Eine einmalige Aktion in der Geschichte des Eurosystems – die Mario Draghi offenbar selbst provozierte, als er flapsig meinte, die Journalisten dürften darüber spekulieren, wer die einzige Gegenstimme im EZB-Rat war. Es war natürlich Bundesbankchef Jens Weidmann. Und Donnerstagabend ließ der einen Sprecher konkretisieren: Die Vorgehensweise der EZB sei zu nah an einer Staatsfinanzierung durch die Notenpresse. Die Geldpolitik laufe damit Gefahr, in das Schlepptau der Fiskalpolitik zu geraten. Weidmann steht nur im Direktorium der EZB allein da – in Deutschland wird er aber von einem Großteil der Bevölkerung unterstützt, wie Umfragen zeigen. Denn die Deutschen eint ein Trauma aus der Zwischenkriegszeit: Die Hyperinflation in der Weimarer Republik hat ihnen gezeigt, was passieren kann, wenn die Zentralbank Staatsfinanzierung durch die Notenpresse betreibt – zuerst nur notfalls, dann begrenzt und schließlich hemmungslos.
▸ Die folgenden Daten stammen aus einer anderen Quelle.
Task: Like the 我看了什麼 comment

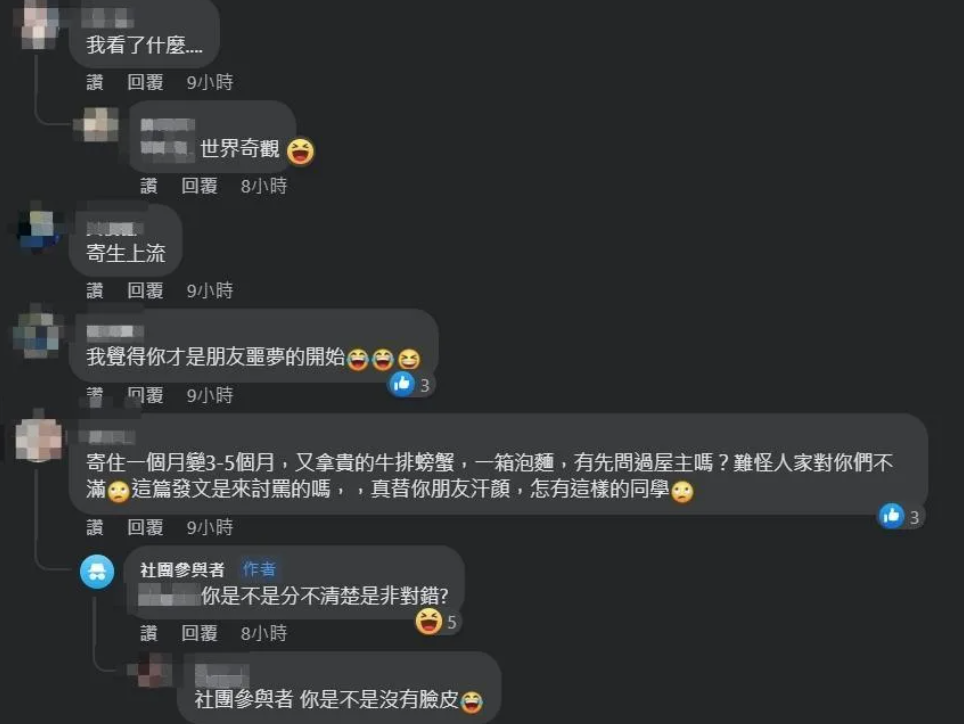Action: coord(95,82)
Aber so weit muss es gar nicht kommen. Selbst wenn Draghis Plan, die Märkte durch Gelddrucken zu beruhigen, kurzfristig aufgeht – langfristig könnte er verheerende Folgen haben. Statt einer stabilen Währungsunion, wie sie versprochen wurde, steuern wir auf eine „italienische Währungsunion“ zu – befürchtet Jörg Krämer, der Chefvolkswirt der Commerzbank. „Wir bekommen erst eine Haftungsunion als Antwort der Politik auf die Krise. Das bannt das Risiko eines Auseinanderfallens der Währungsunion, verändert aber ihren Charakter: Sie wird zu einer italienischen Währungsunion, die sich auszeichnet durch eine lockere Geldpolitik“, erklärt Krämer im Gespräch mit der „Presse“.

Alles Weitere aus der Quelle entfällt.